### Your task
Output the rows from the line with "The width and height of the screenshot is (745, 650)." to the line with "Image resolution: width=723" as a numbered list, leaving out any blank lines.

A run of records
[Start]

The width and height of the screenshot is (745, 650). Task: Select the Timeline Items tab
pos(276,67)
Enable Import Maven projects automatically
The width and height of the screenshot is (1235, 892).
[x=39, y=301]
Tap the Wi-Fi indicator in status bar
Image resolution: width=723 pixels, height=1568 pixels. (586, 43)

[End]
[Start]

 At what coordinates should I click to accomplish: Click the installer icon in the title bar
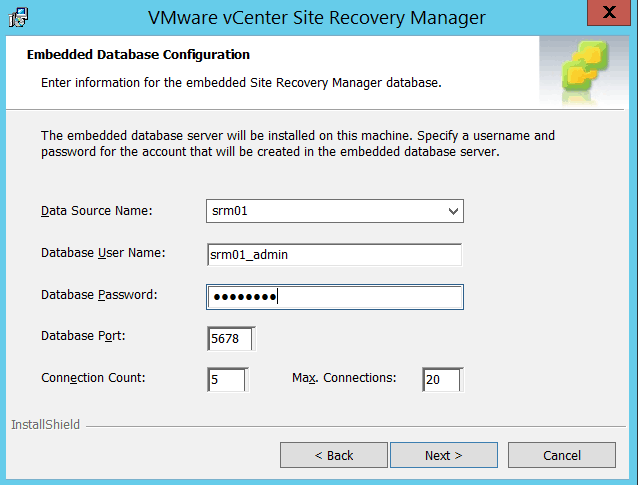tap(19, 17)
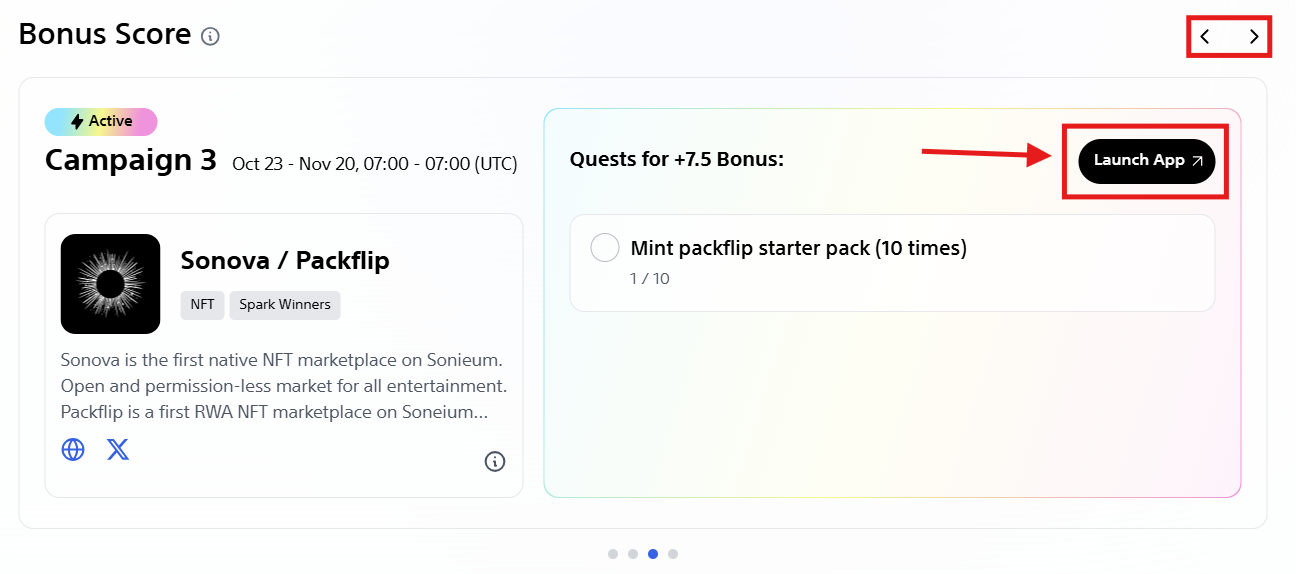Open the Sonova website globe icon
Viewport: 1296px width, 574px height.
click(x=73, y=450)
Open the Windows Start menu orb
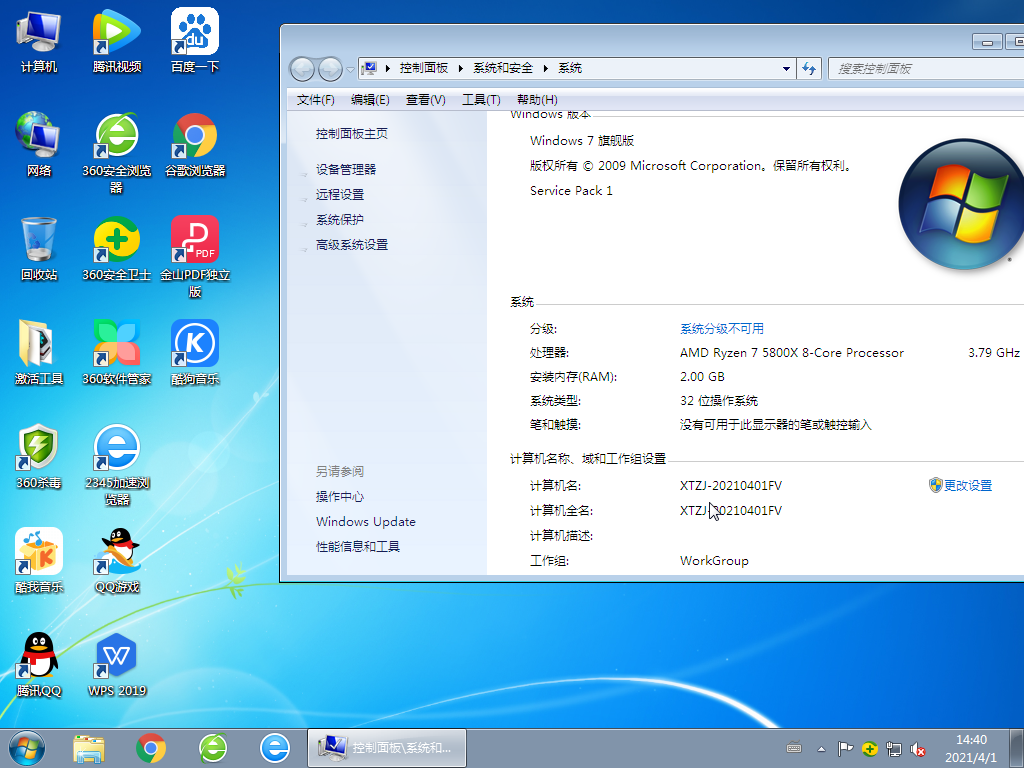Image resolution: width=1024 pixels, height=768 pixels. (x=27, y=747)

[End]

### Correct response
1. The width and height of the screenshot is (745, 650). Task: Select the Timeline Items tab
2. pos(276,67)
3. Enable Import Maven projects automatically
4. The width and height of the screenshot is (1235, 892).
5. [x=39, y=301]
6. Tap the Wi-Fi indicator in status bar
7. Image resolution: width=723 pixels, height=1568 pixels. (586, 43)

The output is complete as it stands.